When I shift into gear in my car, it is a pleasure all its own. I thoughouly enjoy driving a manual transmission vehicle. I find I’m fully “engaged” when I have the need to use my left foot, right foot, left hand, right hand (sounds a bit like Twister) Driving manual transmission activates the entire brain – right/left hemisphere. Perhaps driving manual transmission is similar to playing a woodwind instrument.
With oboe, I need to use both hands, tongue, lips, air, eyes, ears as well as both hemispheres of my brain. Sometimes I get to tap my feet and sing, too.
I’m sure that’s another reason I didn’t find playing violin interesting enough when I was 8 years old (besides the shrill of the bow across the strings). The violin just didn’t provide enough opportunity for a full body experience. Ok, I may have gained more respect and gigs much sooner (the world caters to strings). I would have sustained more income through tough economic times, but what’s the point if I couldn’t reach the heart enough and soul of others as I have with my oboe playing. At age 9, I chose to play the dynamic, all-inclusive double reed instrument — the OBOE.

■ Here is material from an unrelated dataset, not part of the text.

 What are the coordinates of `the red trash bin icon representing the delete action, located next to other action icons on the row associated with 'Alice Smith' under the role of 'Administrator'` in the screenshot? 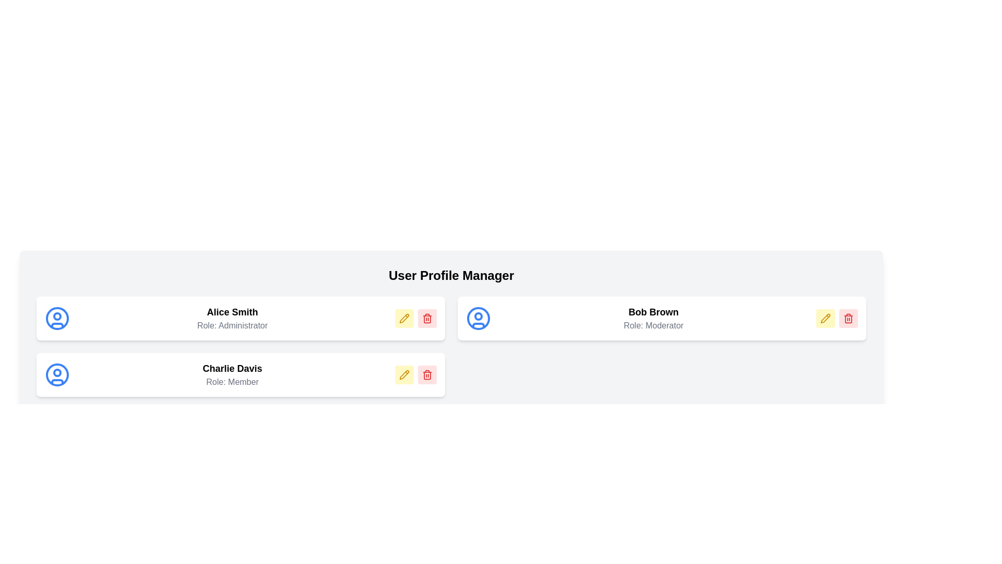 It's located at (428, 317).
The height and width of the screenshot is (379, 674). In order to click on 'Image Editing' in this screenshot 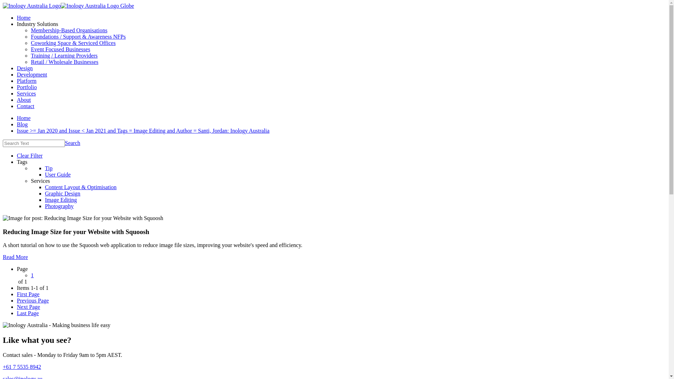, I will do `click(61, 200)`.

My jokes — it’s a 4 letter word! So is “reed” and “solo” — both are crucial to the formulation of sound and the importance of the player. Why be one of many in a big section of musicians? As an oboist I’m almost always a soloist. That doesn’t mean I can’t play well with others. I enjoy the comoradery of chamber musicians, but I sure enjoy the challenge of showing up alone for a gig with an entire chorus — and ME, the oboist.
I enjoy hearing and sensing the shifting of gears with my “new” Mini. It’s Me. I’m somewhat of a loaner — not alone — but not common like a miniVAN, SUV, Ford F10, Honda Accord, Chevy Camaro.
So I’ve added another family member to the “four”some words: Mini.